* _What the exercise asks_:
Report each line of the listing below that holds "screenshot".

* _Given entries_:
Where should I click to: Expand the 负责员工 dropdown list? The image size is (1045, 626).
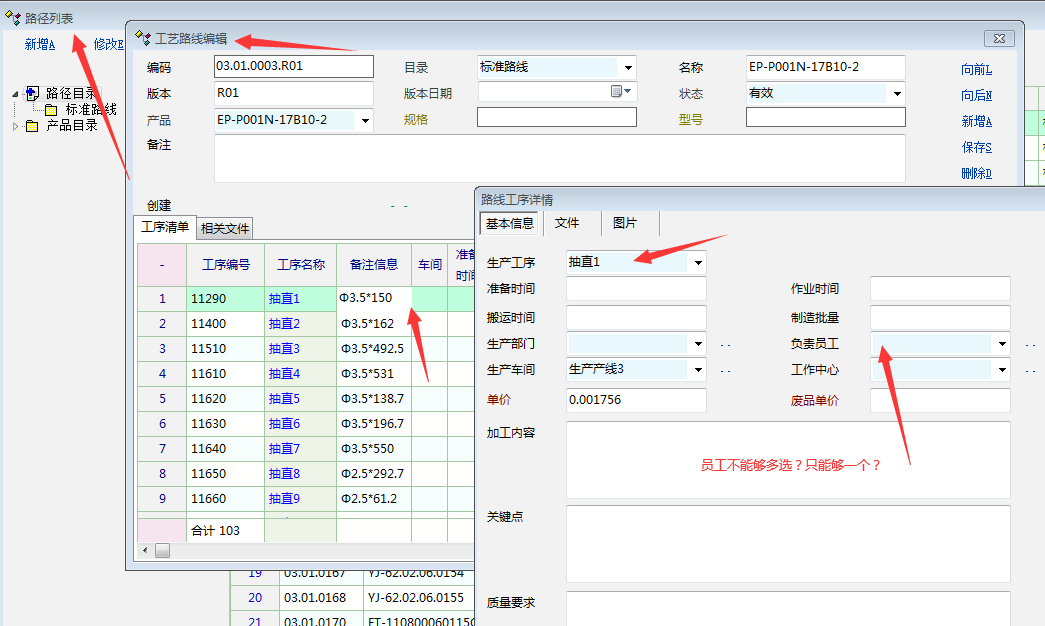click(x=1001, y=344)
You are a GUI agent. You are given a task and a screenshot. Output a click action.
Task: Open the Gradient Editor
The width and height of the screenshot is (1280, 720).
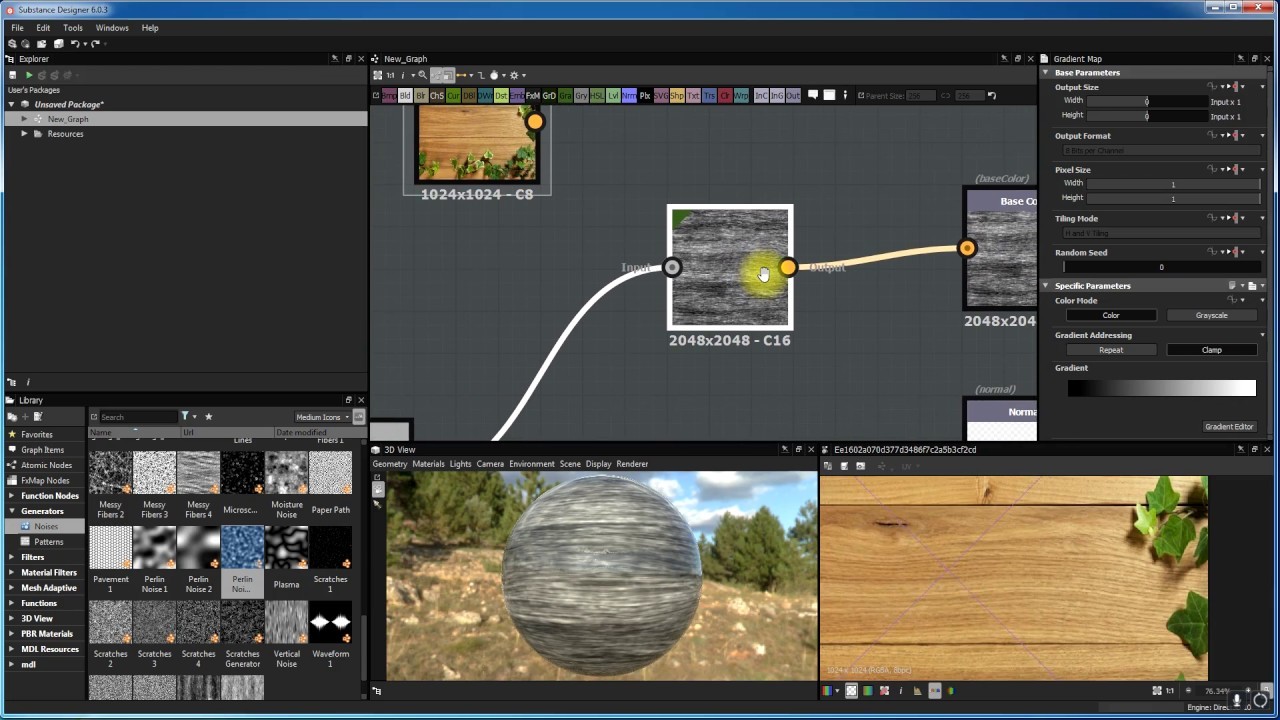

* _Solution to this problem_:
You are a GUI agent. You are given a task and a screenshot. Output a click action.
The width and height of the screenshot is (1280, 720).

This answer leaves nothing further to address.